Directions:
Two lines in the listing below mark the span: one contains "You are a GUI" and one contains "This screenshot has width=980, height=1219.". Reproduce both of them and everything between, exactly.

##### Data records #####

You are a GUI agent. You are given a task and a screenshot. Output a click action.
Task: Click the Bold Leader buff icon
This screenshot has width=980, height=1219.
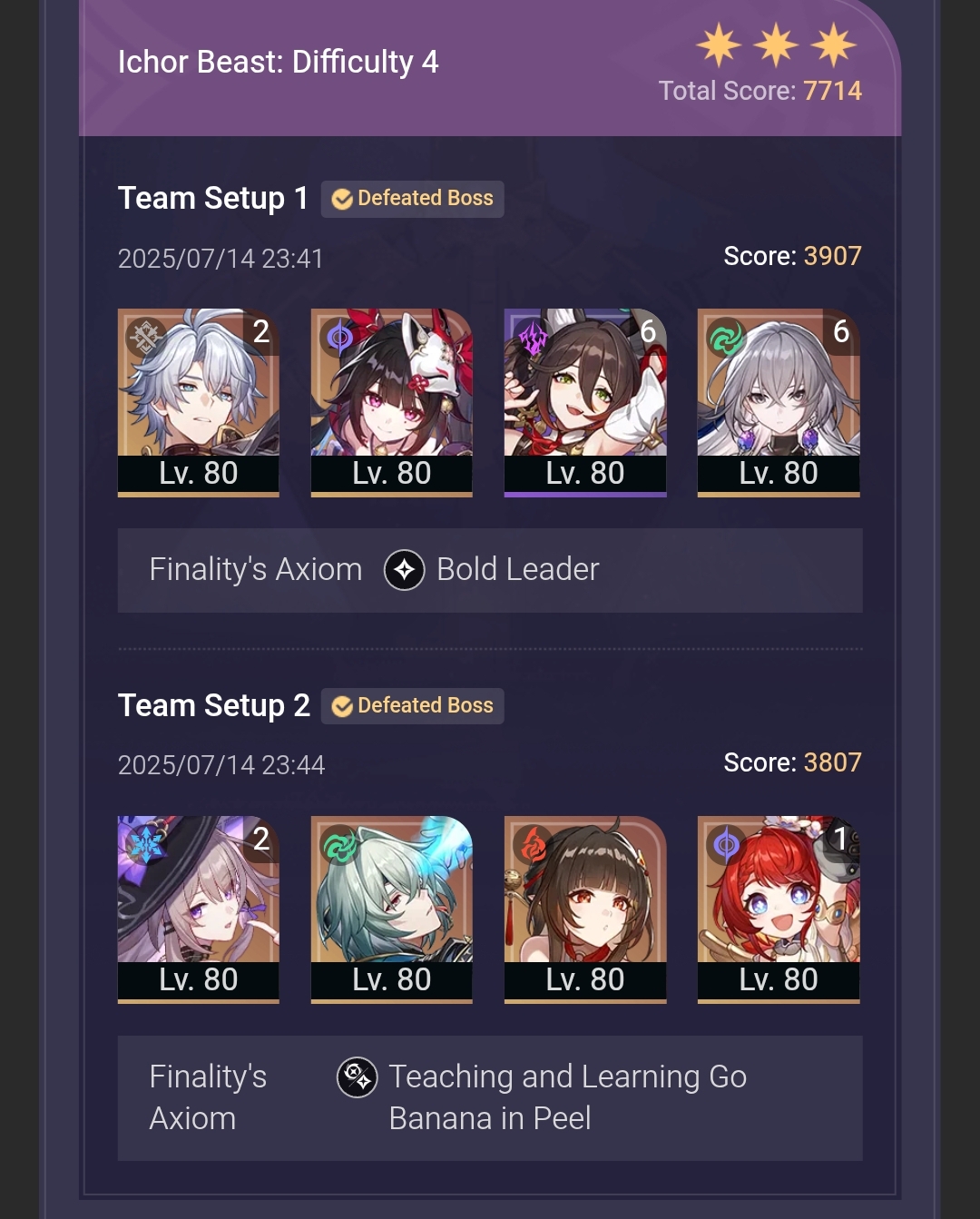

#####
##### Data records #####

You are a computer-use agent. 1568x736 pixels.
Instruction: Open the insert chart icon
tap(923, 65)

#####

Answer section:
You are a GUI agent. You are given a task and a screenshot. Output a click action.
Task: Click the Bold Leader buff icon
This screenshot has width=980, height=1219.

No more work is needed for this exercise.